Moses Pelham und Kraftwerk streiten seit über 20 Jahren um eine 2-Sekunden-Tonsequenz. Dürfen Audiofragmente für eigene Musikstücke genutzt werden? Ist das Sampling zulässig oder werden dadurch Rechte des Tonträgerherstellers verletzt?
Die Musiker streiten um eine kurze Tonsequenz aus dem im Jahr 1977 erschienen Song „Metall auf Metall“ der Band Kraftwerk. Der Musikproduzent Moses Pelham hat den Tonschnipsel für das Stück „Nur mir“ von Sabrina Setlur kopiert und in fortlaufender Wiederholung als Groove unterlegt.
Der BGH bestätigte zunächst die vorinstanzlichen Entscheidungen und verurteilte Pelham zur Unterlassung und Schadensersatz. Das BVerfG gab der Verfassungsbeschwerde von Moses Pelham gegen das BGH-Urteil statt. Schließlich hat der BGH im Jahr 2017 das Verfahren ausgesetzt und dem EuGH mehrere Fragen vorgelegt (wir berichteten).
Entscheidung des EuGH – Sampling kann erlaubt sein
Mit Urteil vom 29.07.2019 – C-476/17 (Pressemitteilung Nr. 98/19) hat der EuGH nun zu den Fragen des BGH Stellung genommen.
Der EuGH wies zunächst darauf hin, dass die Tonträgerhersteller das ausschließliche Recht haben, die Vervielfältigung ihrer Tonträger ganz oder teilweise zu erlauben oder zu verbieten. Danach sei die Vervielfältigung eines – auch nur sehr kurzen – Audiofragments, das einem Tonträger entnommen wurde, grundsätzlich eine teilweise Vervielfältigung dieses Tonträgers. Eine solche Vervielfältigung falle unter das ausschließliche Recht des Tonträgerherstellers.
Eine Vervielfältigung liege jedoch dann nicht vor, wenn ein Nutzer in Ausübung seiner Kunstfreiheit einem Tonträger ein Audiofragment entnimmt, um es in geänderter und beim Hören nicht wiedererkennbarer Form in ein neues Werk einzufügen.

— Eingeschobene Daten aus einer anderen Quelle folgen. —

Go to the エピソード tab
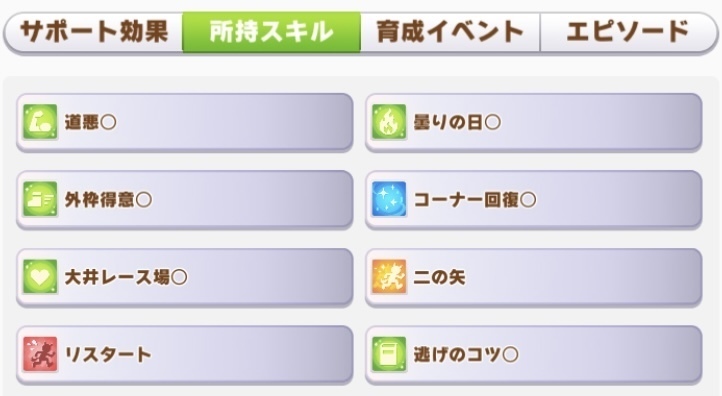722x396 pixels. coord(629,32)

Werden hingegen alle oder ein wesentlicher Teil der im Tonträger festgelegten Töne übernommen, dann handelt es sich um eine Kopie des Tonträgers, für die der Tonträgerhersteller über ein ausschließliches Vervielfältigungsrecht verfüge. Musikfragmente, die gegebenenfalls in geänderter Form vom Tonträger übertragen werden, um ein neues davon unabhängiges Werk zu schaffen, seien keine solche Kopien.

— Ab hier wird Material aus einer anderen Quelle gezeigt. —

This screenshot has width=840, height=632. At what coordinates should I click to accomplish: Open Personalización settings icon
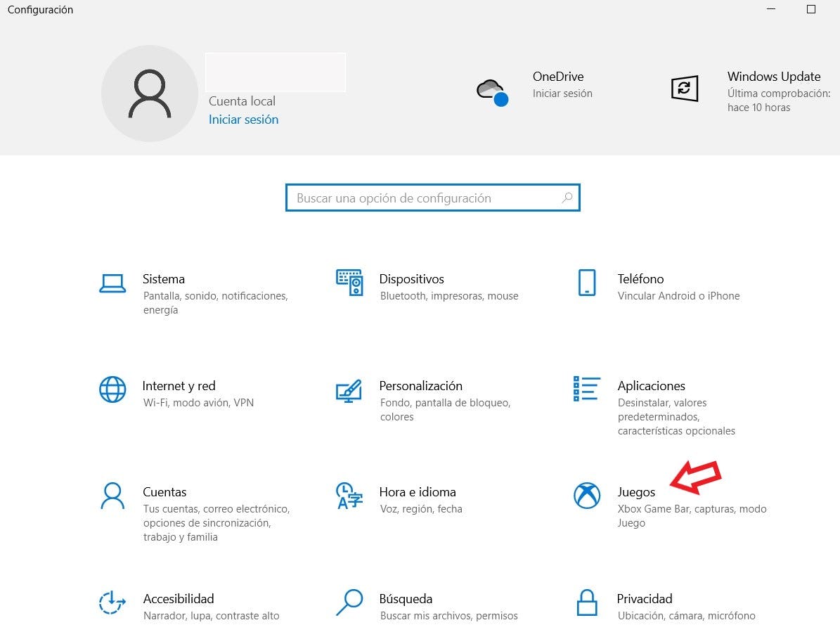[x=349, y=391]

Zudem erklärte der EuGH, dass das die deutsche Vorschrift, die das Recht auf freie Benutzung regelt, mit dem Unionsrecht nicht vereinbar sei. Ausnahmen und Beschränkungen für die Rechte der Rechtsinhaber seien im Unionsrecht erschöpfend geregelt.
Schließlich hat der EuGH festgestellt, dass ein Audiofragment, welche das Werk dem es entnommen wurde, erkennen lässt, unter bestimmten Voraussetzungen ein Zitat sein kann. Die sei insbesondere dann der Fall, wenn die Nutzung zum Ziel habe, mit diesem Werk zu interagieren. Ist das Werk nicht zu erkennen, stelle die Nutzung des Fragments hingegen kein Zitat dar.
Fazit
Die Entscheidung des EuGH ist differenziert. Sampling kann einen Eingriff darstellen, wenn alle oder ein wesentlicher Teil der Töne eines Werks übernommen werden. Werden hingegen nur Musikfragmente übernommen, um ein neues unabhängiges Werk zu schaffen, liegt keine unzulässige Kopie vor. Ist das ursprüngliche Werk nicht mehr zu erkennen, liegt auch kein Zitat vor.
Nunmehr steht die Entscheidung des BGH an, bei der die Vorgaben des EuGH zu beachten sein werden. Eine freie Benutzung kommt jedenfalls nicht Betracht.